Cileuncang yang menggenangi jalan terjadi juga karena besarnya air permukaan yang mengalir tidak sebanding dengan luas permukaan saluran drainase. Saluran drainase yang ada menjadi tidak optimal karena banyaknya sampah yang menyumbat saluran atau sedimentasi yang tidak terkendali. Disamping banyaknya kepentingan terhadap saluran drainase yang sulit terkontrol. Salah satu contoh kepentingan yang sulit terkontrol adalah instalasi kabel optic yang dikubur sepanjang jalan sedikit banyak bisa membuat saluran drainase menyempit atau mengecil dari lebar sebelumnya.

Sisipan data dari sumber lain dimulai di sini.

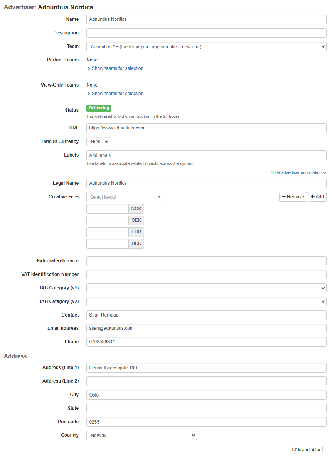Open the IAB Category (v2) dropdown
The height and width of the screenshot is (458, 332).
[x=206, y=301]
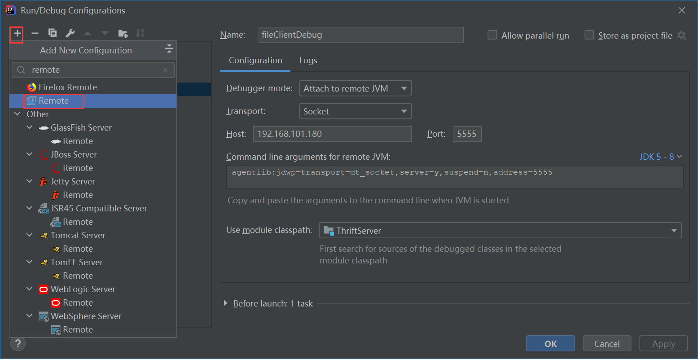698x359 pixels.
Task: Click into the Host address field
Action: 332,134
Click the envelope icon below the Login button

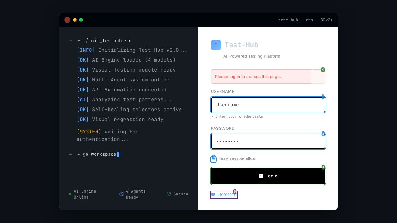click(213, 195)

Kabel optik yang menjalar sepanjang jalan ini keadaannya memang tidak bisa dikontrol karena tersembunyi dibawah sehingga tidak terlihat secara langsung. Untuk melihat ini, coba tengok saja ketika musim kemarau, banyak galian-galian sepanjang trotoar yang dilakukan oleh instansi terkait. Kabel yang menjalar dibawah trotoar itu tidak hanya satu, tetapi bisa puluhan dengan jarak menjalar yang lumayan panjang, bisa jadi menghubungkan antar kota satu dengan kota lainnya. Repotnya bila terjadi kerusakan pada salahsatu jaringan kabel. Trotoar dibongkar lagi, lalu di tutup lagi. Yang lebih repot tentu saja kalau musim hujan, air yang mengalir tentu dihindari masuk ke bawah trotoar, jalan satu-satunya menghindari air masuk lubang galian, dan jalan raya menjadi alternatif pelimpahan sementar air yang mengalir. Akibatnya bisa ditebak lagi, banjir cileuncang lagi.
Pengaturan dibalik berbagai kepentingan ini dibawah trotoar sepertinya belum ada, artinya semua jalan masing-masing saja. Kalaupun ada masih sebatas larangan berjualan di atas trotoar, itupun penegakannya belum optimal. Khusus untuk regulasi di bawah trotoar, selama tidak ada yang dirugikan, maka gali menggali akan terus dilakukan. Pejalan kaki harus sabar menerima kondisi tak punya ruang untuk berjalan kaki. Pengendara harus tahu diri untuk berbagi ruang jalan dengan pejalan kaki. Harus saling mengerti karena demikianlah trotoar. Trotoar tidak selebar jalan raya, kecil dan bahkan dilupakan pentingnya oleh pejalan kaki dan pengendara kendaraan bermotor. Tetapi trotoar memiliki peran yang signifikan dalam memperlancar arus lalu lintas, sepertinya regulasi tentang peran dan fungsi trotoar harus dijalankan secara konsisten agar kenyamanan bisa dirasakan semua pihak.